— Для начала попытался соблазнить мою девушку. — Серега сделал широкий жест в сторону насупившейся Маргариты. — Потом принялся соблазнять другую, тоже, кстати, соседку. В результате вторую находят мертвой в подъезде. А первую… — последовал выразительный взгляд опять-таки в сторону Жуковой. — А первую стараются обвинить в убийстве второй! Как вам такая история, девушка? Вас, кстати, Таней зовут?
— Уж не знаю, кстати ли? — хмыкнула она, заметно потеплев в адрес Пирогова. — Но зовут Татьяной…
Она обернулась на Ваську-соседа и погрозила ему кулаком.
— А я-то че?! — завопило тщедушное создание, успевшее переодеться в огромных размеров куртку-плащовку и жадно считающее теперь каждый сделанный Пироговым глоток. — Он мне назвался братом, а это, говорит, баба моя! Как мне сказали, так и я тебе!.. Опять я виноватый!
— Ага, брат! — фыркнула Татьяна. — Я всю родню Эдькину знаю, как свои пять пальцев… Значит, говоришь, соблазнить пытался… Убийство… Ну, а что же девушка-то твоя молчит? Ишь ты, рыженькая… Прямо как Сонька Эдькина была… Только она его на богатого жениха променяла, Эдьку-то. Он и…

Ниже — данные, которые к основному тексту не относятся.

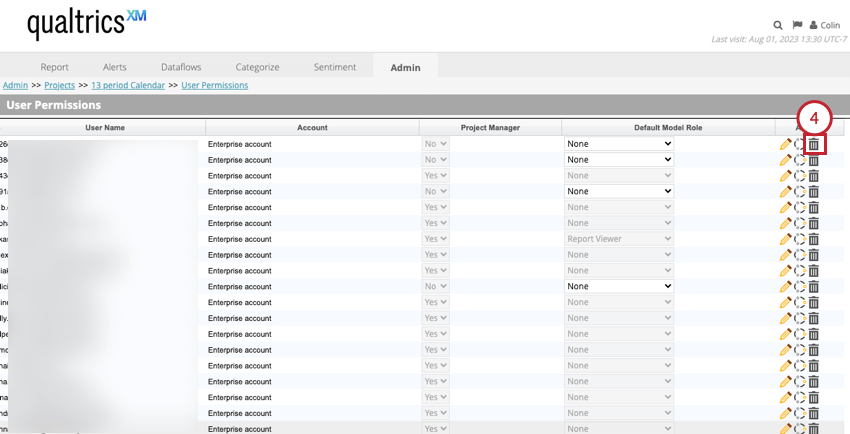Click trash icon in third user row
This screenshot has height=434, width=850.
tap(814, 176)
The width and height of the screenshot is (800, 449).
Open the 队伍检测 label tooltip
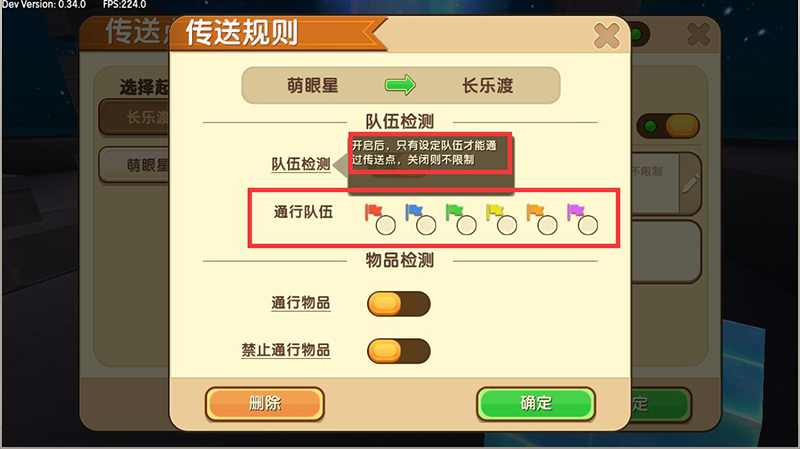[x=301, y=164]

Да и ладно, старая это история…
Татьяна вернулась за прилавок, выложила на него толстую общую тетрадь и принялась что-то подсчитывать, бодро щелкая калькулятором. Разговор она сочла оконченным. Сосед Василий, пометавшись между прилавком и столиком, за которым в молчаливом раздумье восседали Серега с Ритой, незаметно растворился за дверью.
— Мы сейчас закроемся на санитарный час, — не обращаясь ни к кому конкретно, оповестила Татьяна и зазвенела посудой. — У вас ровно десять минут.

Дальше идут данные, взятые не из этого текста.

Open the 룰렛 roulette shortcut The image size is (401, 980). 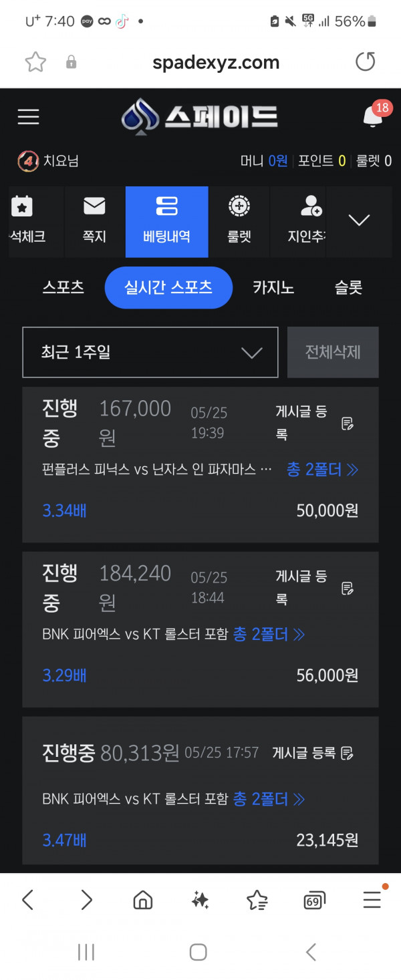tap(239, 221)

Серега неторопливо допивал пиво и сосредоточенно шелушил фисташки. Судя по внешнему виду, его все устраивало, и предпринимать он больше ничего не собирался. Рита разнервничалась.
— Татьяна, — позвала она громко, когда отведенный им временной отрезок начал истекать. — Вы должны нам помочь!

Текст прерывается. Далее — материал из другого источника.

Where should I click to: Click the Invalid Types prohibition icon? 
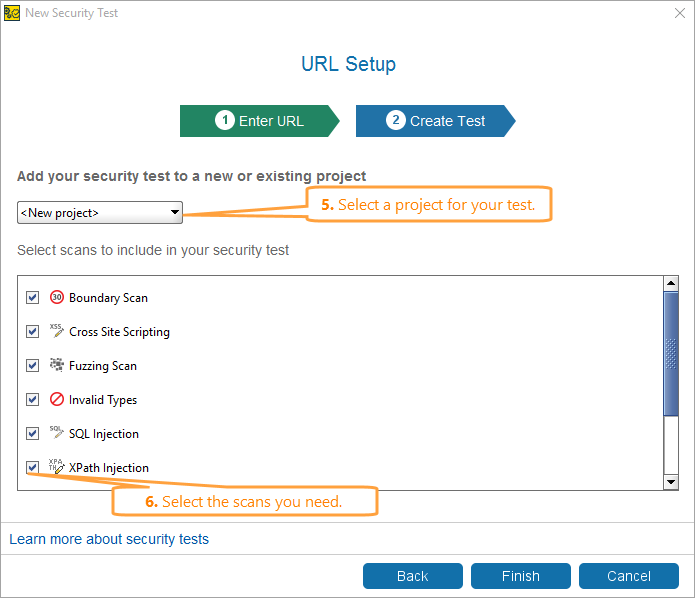coord(57,399)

— Да? С какой стати? — Та подняла от прилавка недобрые серые глаза. — Чтобы с вас сняли подозрения, а начали подозревать Эдьку? Так, что ли?
— Нет, не так. Это совсем не ваш Эдик… Это кто-то другой. И этот «кто-то» на днях был в вашем городе и отдавал долг из другого бумажника!.. — Ритины доводы были нелепы и смешны, но она все равно продолжала выкрикивать их, пытаясь перетянуть Татьяну на свою сторону. — Мы должны с вами, Таня, вместе помочь ему, понимаете! Вот скажите, Кораблев на какой руке обычно носил часы?
— — Эдька? Ну, на правой, и что с того? — Взгляд ее снова поменялся, сделавшись задумчивым.
— А то, что человек, который поселился в квартире напротив моей, носил часы на левой. Вот! И Николаша заметил эту особенность, когда мы были у него на даче с Кораблевым. Он говорил, что Эдька никогда не менял своих привычек, — выпалила Рита на одном дыхании и умолкла, ожидая реакции Татьяны.
— Не менял, — эхом откликнулась она и, выйдя из-за прилавка, подсела к ним. — Он левшой был, левшой и оставался. И часы всегда носил на правой руке. Ему так было удобнее. И никогда, ни при каких обстоятельствах не надевал их на левую. Лучше в кармане понесет… И кто же тогда тот человек?
— Я не знаю! Погибшая девушка называла его Романом.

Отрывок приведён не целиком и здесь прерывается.